For three months every year, Joe Greenberg is a traveling salesman. His best-selling product: higher education.
From his home in Boston, Greenberg drives more than 20,000 miles a year, meeting high school students and educating them about GW. He sleeps in cheap hotels, wakes up early and travels during the weekend, he said, so he can visit more schools everyday. His wife even accompanies him now because he is on the road so often.
It’s the life of a regional admissions director.
“The best part of the job is that I have such a great product to sell,” said Greenberg, who used to teach graduate classes at GW. He has been GW’s regional director for New England since the regional admissions program began in 1998. Today, there are six regional directors based around the country.
Unlike the admissions staff in Rice Hall, Greenberg works from his house and sets his own hours. His flexible schedule and proximity allow him to form much tighter bonds with prospective applicants, he said.
“I’ve been going to the same schools for nine years, and I know everybody in every school I visit,” Greenberg said, referring to college counselors. He travels to 150 high schools each fall – sometimes four a day – speaking firsthand with students about the opportunities in Foggy Bottom.
GW is one of the only schools of its kind that has regional admissions directors in addition to traveling personnel based in Washington, D.C.. It is a necessary position, admissions officers said, because each area of the United States has a completely different culture.
In the past 20 years, GW has grown rapidly from a commuter school to a major national University. As its coast-to-coast presence continues to expand, figures show that states with regional directors have the largest increases in enrollment.
Custom service
Jennifer Taylor, the regional director in Illinois, said she forms better relationships because of her Midwestern background.
“We’re Sox fans. We’re Cubs fans. We’re going to Navy Pier. We’re doing Midwest types of things,” Taylor said. “There is a comfort level that you’re going to achieve with that sort of familiarity.”
She said she has established relationships with many college counselors who now think of GW when recommending schools to students. This can sometimes be difficult, Taylor said, especially when people do not want to leave their local area.
Since 1999, enrollment at GW from Illinois has more than doubled, while the total undergraduate population has increased by about 42 percent, according to University records.
In Atlanta, college counselor Missy Sanchez at Woodward High School said regional directors make her more at ease when recommending a school to her students. She looks forward to when Carol Conchar, the regional director in Atlanta, visits her campus.
“To give a child a name and say, ‘Talk to her,’ it just makes them feel more comfortable,” Sanchez said. “I think it’s tremendous being able to have that.”
Sanchez recalled one instance when her regional director spoke to a student who wanted to go to art school. Conchar, who herself attended art school, recommended some schools – though they weren’t GW.
“That kind of thing makes you really respect her,” Sanchez said.
Honesty and communication are important and paramount in Conchar’s job.

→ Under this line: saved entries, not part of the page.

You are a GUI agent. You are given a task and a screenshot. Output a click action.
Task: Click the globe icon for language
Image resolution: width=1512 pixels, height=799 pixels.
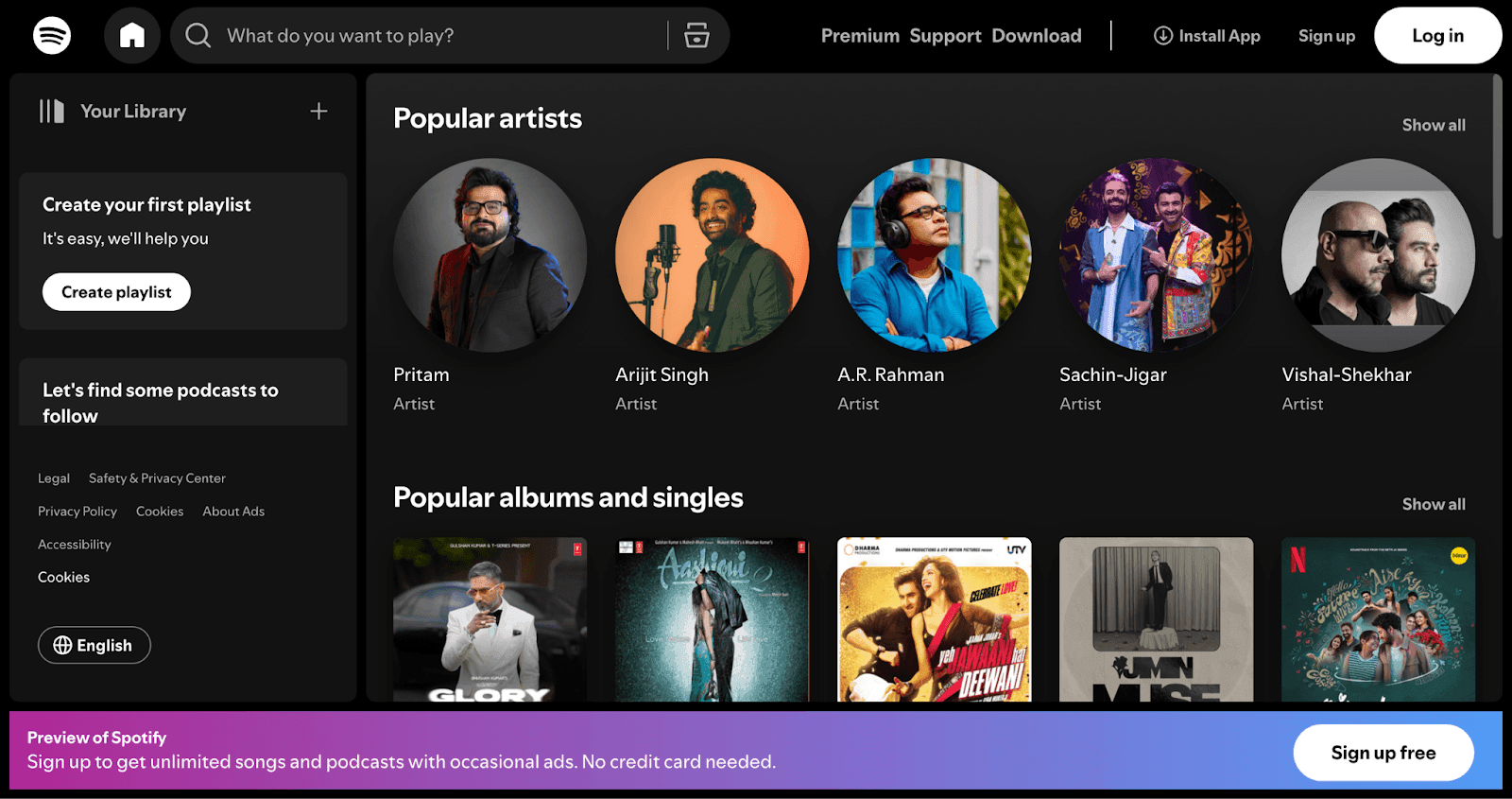coord(62,645)
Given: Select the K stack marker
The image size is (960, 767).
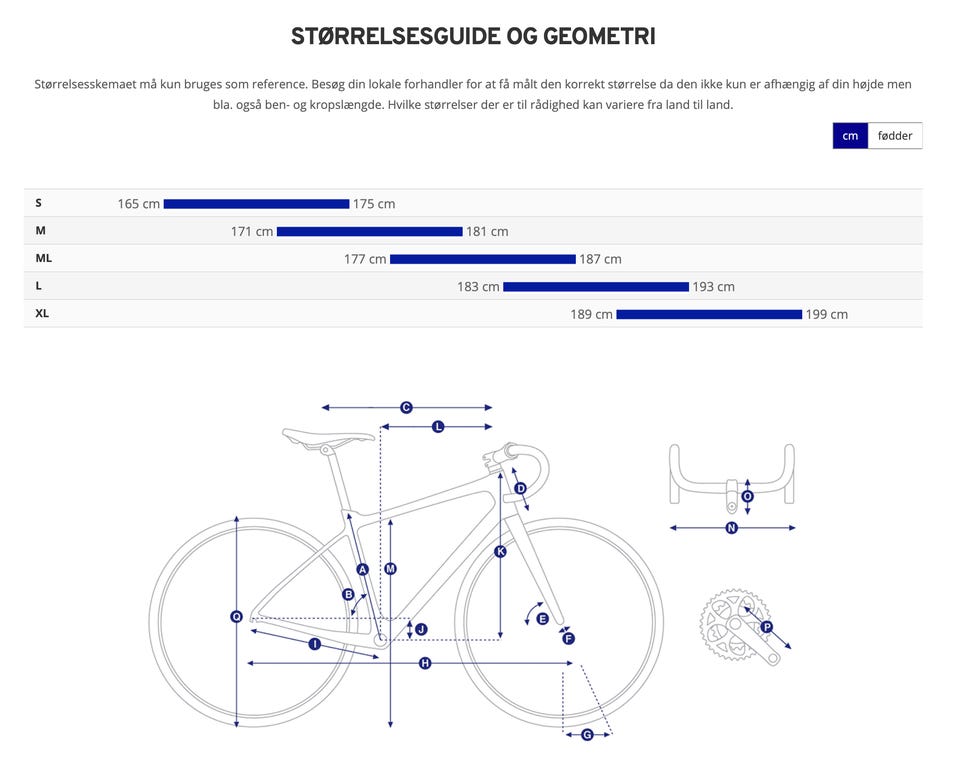Looking at the screenshot, I should click(x=500, y=552).
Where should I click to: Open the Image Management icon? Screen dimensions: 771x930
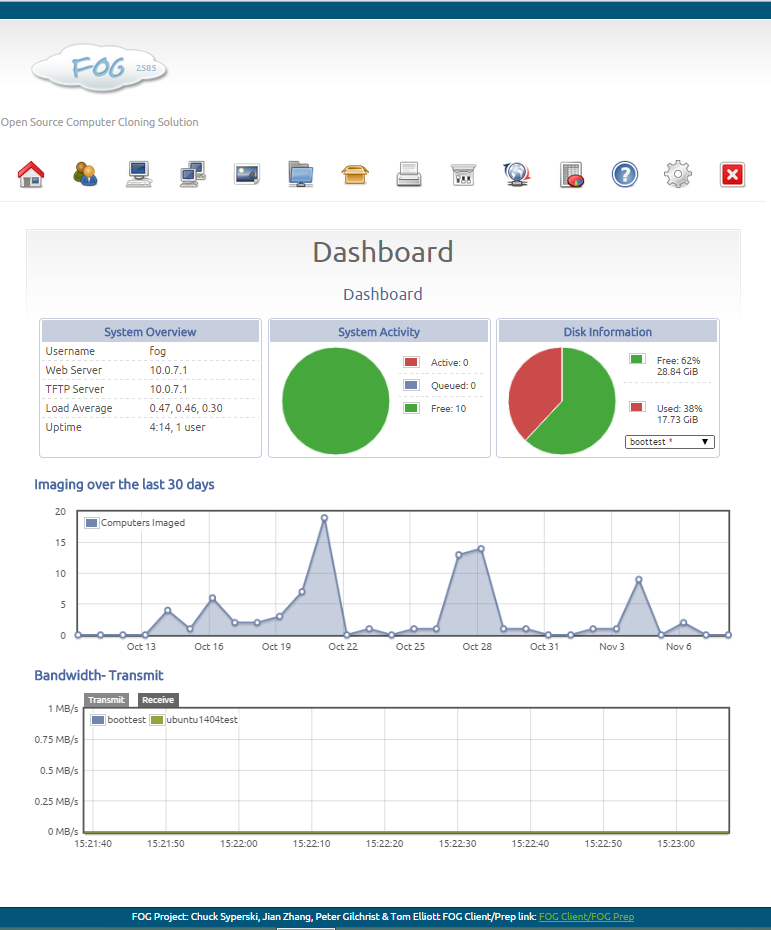pos(247,174)
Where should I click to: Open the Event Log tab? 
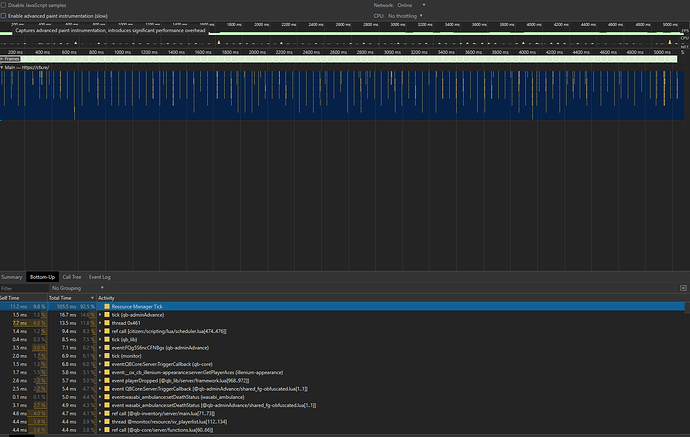point(100,276)
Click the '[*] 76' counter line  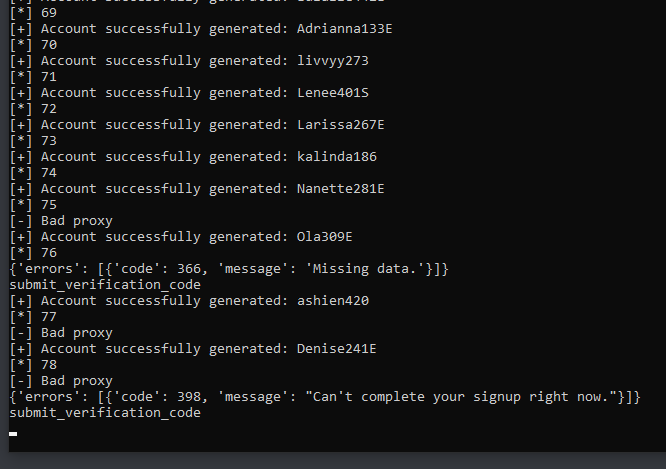pos(32,253)
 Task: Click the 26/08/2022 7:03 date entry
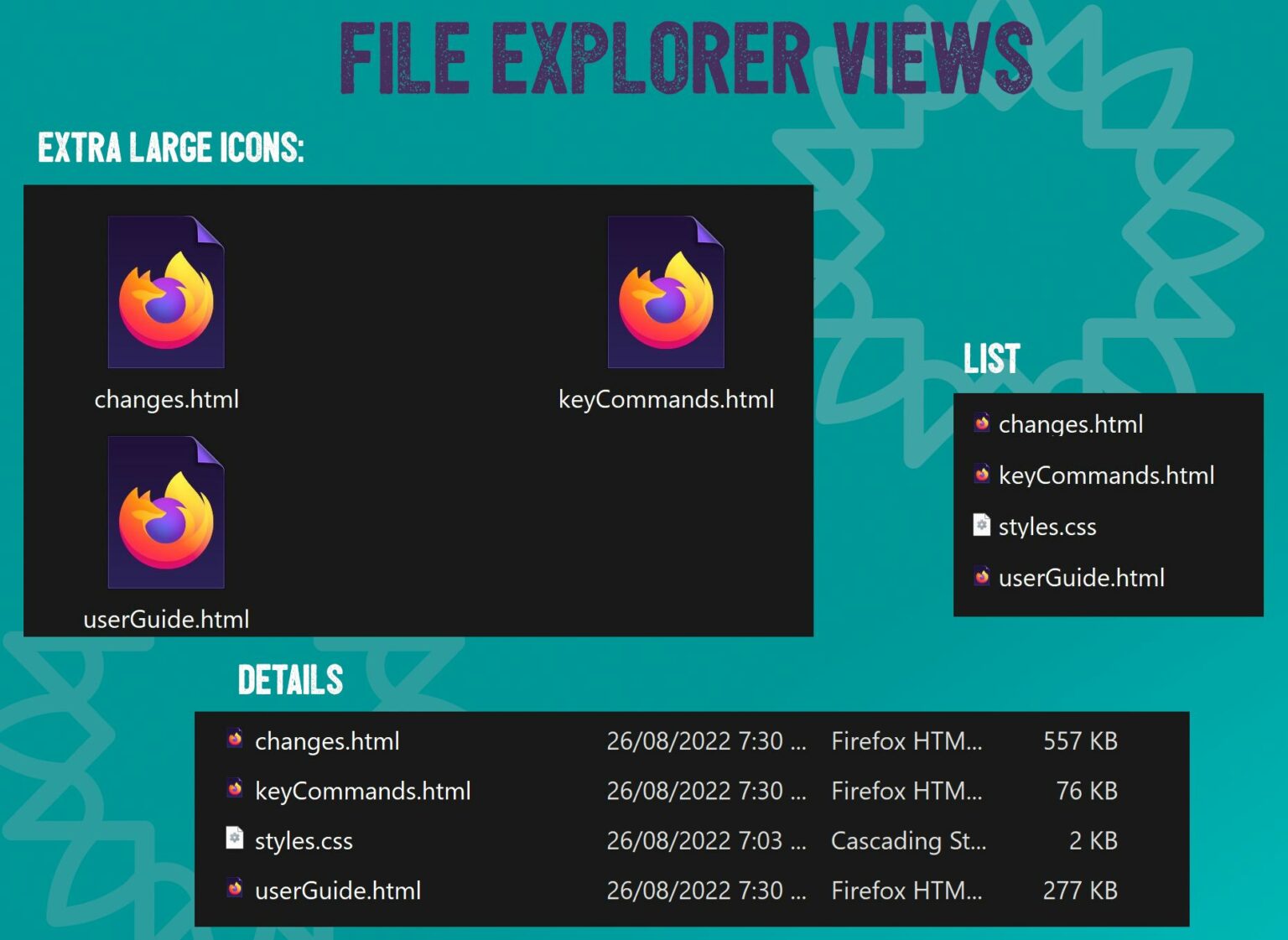pos(705,840)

She said she enjoys e-mailing students to tell them she liked an essay they wrote.
“I like people to know that there’s a human being on the other side of the process,” Conchar said.
After meeting with students, performing interviews and reading applications, Conchar said she identifies several applicants and advocates for them at committee meetings back in Foggy Bottom.
“Sometimes my recommendation is not the recommendation that the committee makes,” Conchar said. “Sometimes it doesn’t happen my way, and I have to accept that.”
Christina Bhattacharya, a senior at Agoura Hills High School in California who will attend GW next year, said the regional director in California – Jill Gully – convinced her to apply early decision. She also spoke with Mira Page, a GW parent.
“It wasn’t until I started talking to Mira and Jill that I took the time to research the school for myself,” Bhattacharya said, adding that she never felt pressured to apply.
“I never felt that (Jill) was pushing GW on me, it was more like she answered what I wanted to know. I never felt like they were selling a product,” Bhattacharya said.
As states across the U.S. send more students to GW, California has shown the most rapid growth in undergraduate domestic student enrollment.
Taking the initiative
Despite other universities having regional directors, GW is one of only two schools in its “market basket” to have the position. The other is Southern Methodist University in Dallas, which has four regional directors. A market-basket school is an institution that is in a metropolitan area with a similar undergraduate population, a University spokesman said.
The decision to create the regional offices was two-fold, said Undergraduate Admissions Director Kathryn Napper. “Not only were we interested in increasing applications,” Napper wrote in an e-mail, “but (we) wanted to better service applicants throughout the country.”
There are offices in Boston, Atlanta, Southern Virginia, Northern New Jersey, Los Angeles and Chicago.
Robert Chernak, senior vice president of Student and Academic Support Services, said the placement of the directors is strategic.
“We have placed regional directors in areas where interest in GW is already high, is growing or has the potential to grow,” Chernak wrote in an e-mail.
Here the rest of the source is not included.